Sort of a spicy Korean version of kraut. It should be fairly spicy. You can cut the pepper way back to around 4T for milder kimchi. I use vodka in my airlocks as someone did in either a post or conversation so I just went with it. Perhaps for sterility.


----------



## DRKsmoking (Dec 4, 2021)

DougE said:


> It's used as the liquid in the air locks at the top of the containers. The air locks let the fermentation gases out, but don't allow air to enter the containers. The gases bubble out through the vodka and air from outside the container cannot get in through the vodka.



Ok thanks Doug , that makes sense. Like oil in water in a P trap.

David


----------



## DRKsmoking (Dec 4, 2021)

jcam222 said:


> Sort of a spicy Korean version of kraut. It should be fairly spicy. You can cut the pepper way back to around 4T for milder kimchi. I use vodka in my airlocks as someone did in either a post or conversation so I just went with it. Perhaps for sterility.



Thanks Jeff, it does sound spicy, I would give it a taste test before just saying no. I don't mind some cooked cabbage in some foods.
I am not a big sauerkraut guy, my uncle used to make his own and keep it buried in his back yard out by the barn. Maybe because my Aunt did not want it fermenting in the house . I just could not get a taste for it , and I love sour foods and pickled things

David.   

now I got a hankering for a big bowl of Hot and Sour soup


----------



## DougE (Dec 4, 2021)

DRKsmoking said:


> Ok thanks Doug , that makes sense. Like oil in water in a P trap.
> 
> David


Yea, something like that. Something like a check valve that limits the flow one way. The gas coming out is greater than atmospheric pressure.


----------



## forktender (Dec 4, 2021)

DRKsmoking said:


> Jeff this looks real good , is it like a sauerkraut, I will look it up.
> With what you have in it , sounds hot and lots of garlic, and what does the vodka do .
> 
> David


It tastes like sauerkraut with a pair of funky sweaty gym socks added to it, then left in the sun for a few weeks.

I just can't do it.

- Supplied information -

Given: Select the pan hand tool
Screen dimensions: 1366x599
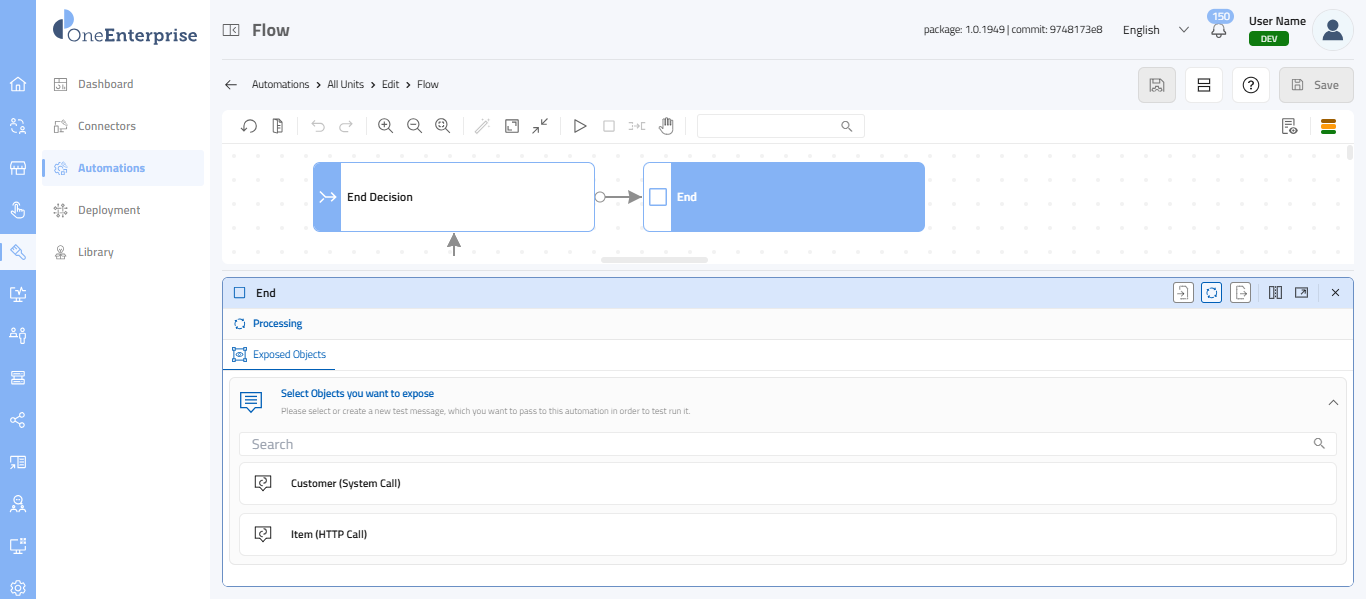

- Exercise requirements -
A – In the kimchi forum thread, where did David's uncle keep the sauerkraut he made?
B – Please carry the kimchi forum thread forward from its last post.

- Final answers -
A – Buried in his back yard out by the barn.

B –
----------



## jcam222 (Dec 5, 2021)

forktender said:


> It tastes like sauerkraut with a pair of funky sweaty gym socks added to it, then left in the sun for a few weeks.
> 
> I just can't do it.


Lol I am hoping your description of my result is off. I’ve only had it once before on some kind of fusion taco.


----------



## DRKsmoking (Dec 5, 2021)

forktender said:


> It tastes like sauerkraut with a pair of funky sweaty gym socks added to it, then left in the sun for a few weeks.
> 
> I just can't do it.



Wow with a description like that , everyone will be knocking on Jeffs door with a bowl in hand wanting some

But Jeff , if its something you like than I hope it turns out good. 
A lot of people love a nice big steamed/boiled lobster, me I would sooner eat a hot dog.
I can cook them very nicely , I just will not eat one

David


----------



## BrianGSDTexoma (Dec 5, 2021)

Man that looks good.  I don't know how you find the time being that you still work.  You can just use your distilled water in air locks just make sure you sterilize them first.  I stayed at the river to long yesterday and did not get my cook done.  Staying home today.


----------



## GonnaSmoke (Dec 5, 2021)

Jeff, I've never had homemade. Looks good...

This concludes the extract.